• Work to do: Quote every entry below word for word, omitting the pictures from your reply.

Word and item position data:
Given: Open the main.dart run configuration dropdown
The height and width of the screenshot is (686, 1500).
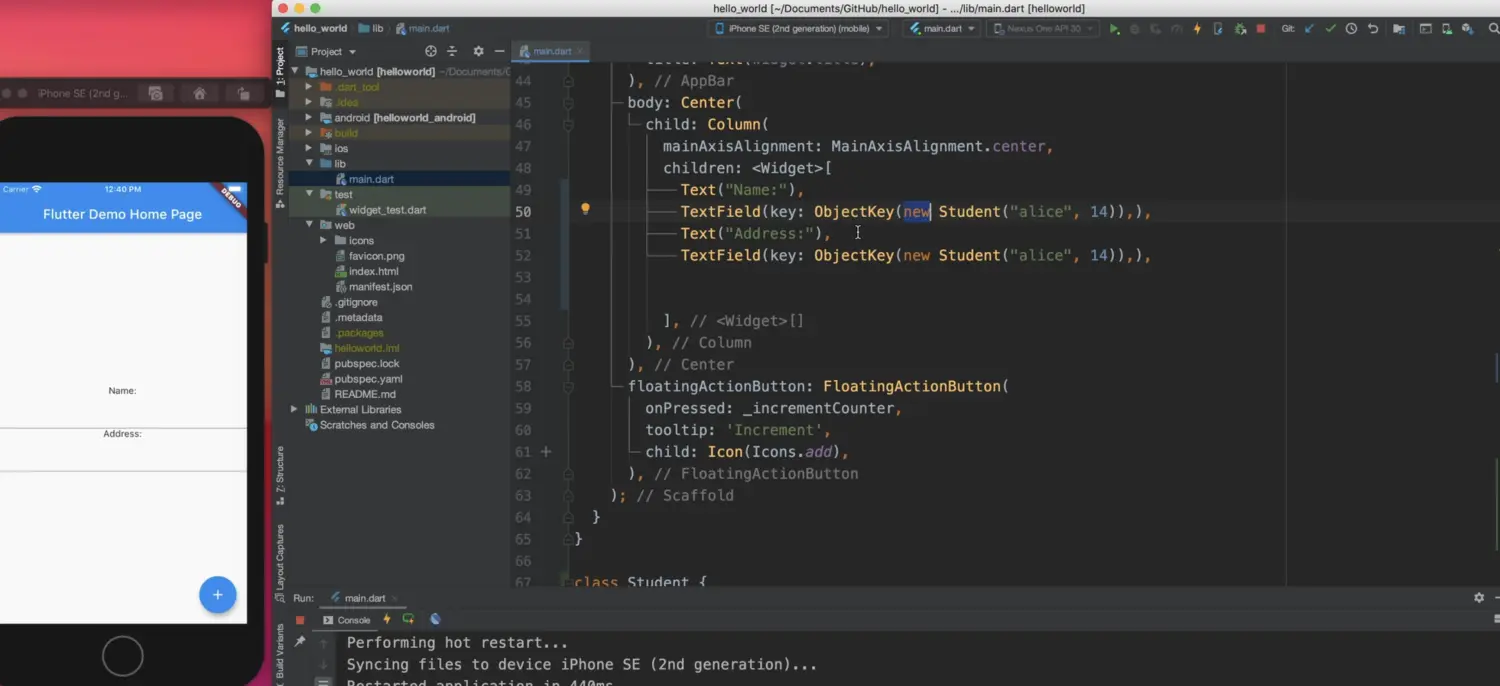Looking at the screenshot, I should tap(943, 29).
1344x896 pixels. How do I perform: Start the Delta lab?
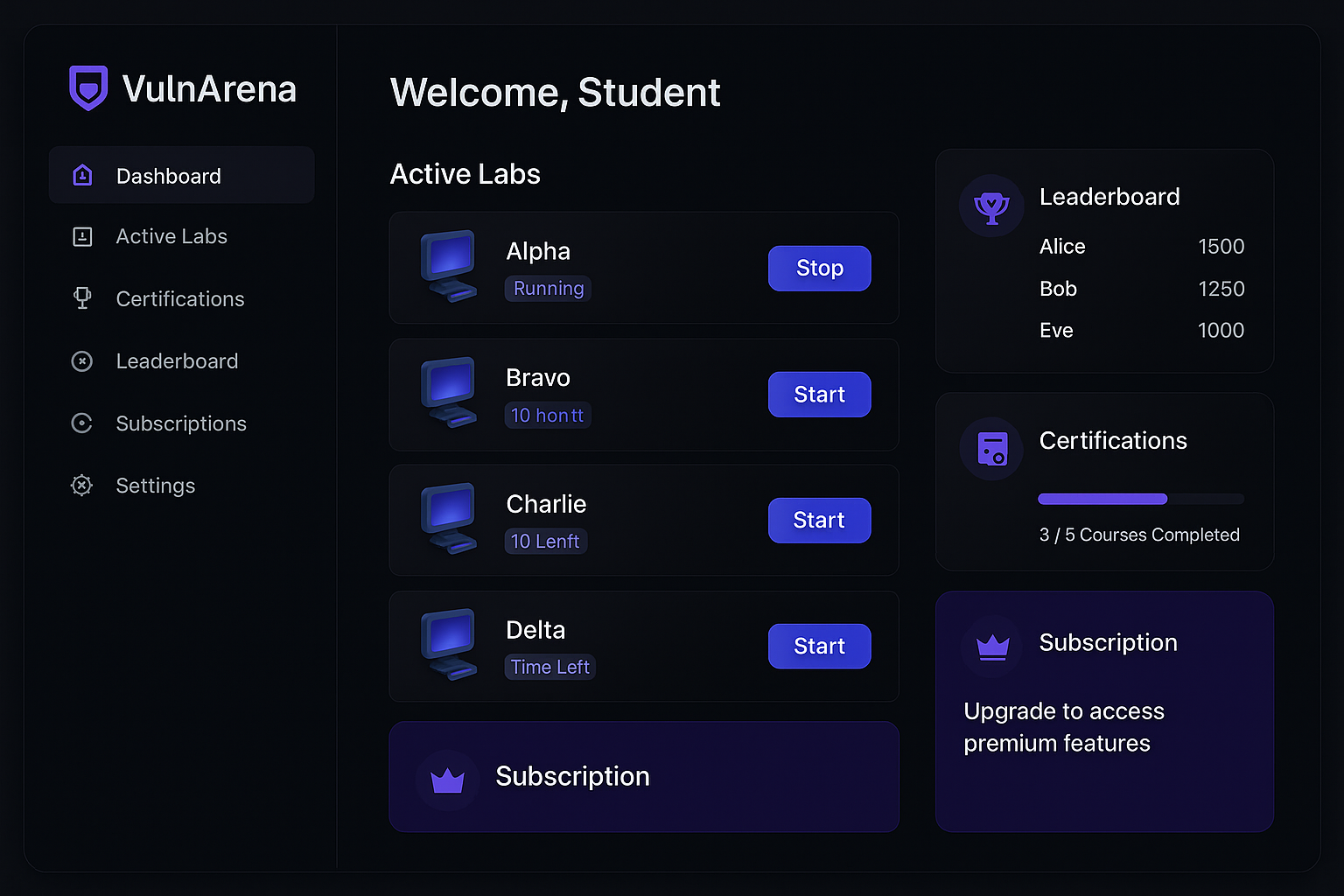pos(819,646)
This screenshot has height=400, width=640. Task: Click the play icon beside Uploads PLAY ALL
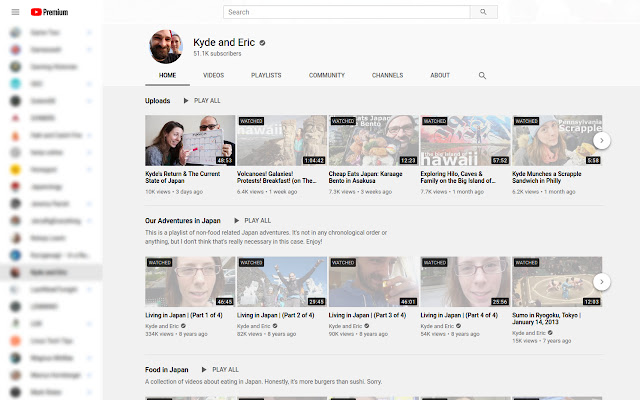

• Written answer:
Given: Open the main.dart run configuration dropdown
The height and width of the screenshot is (686, 1500).
Looking at the screenshot, I should tap(943, 29).
1344x896 pixels. How do I perform: Start the Delta lab?
pos(819,646)
This screenshot has height=400, width=640. Task: Click the play icon beside Uploads PLAY ALL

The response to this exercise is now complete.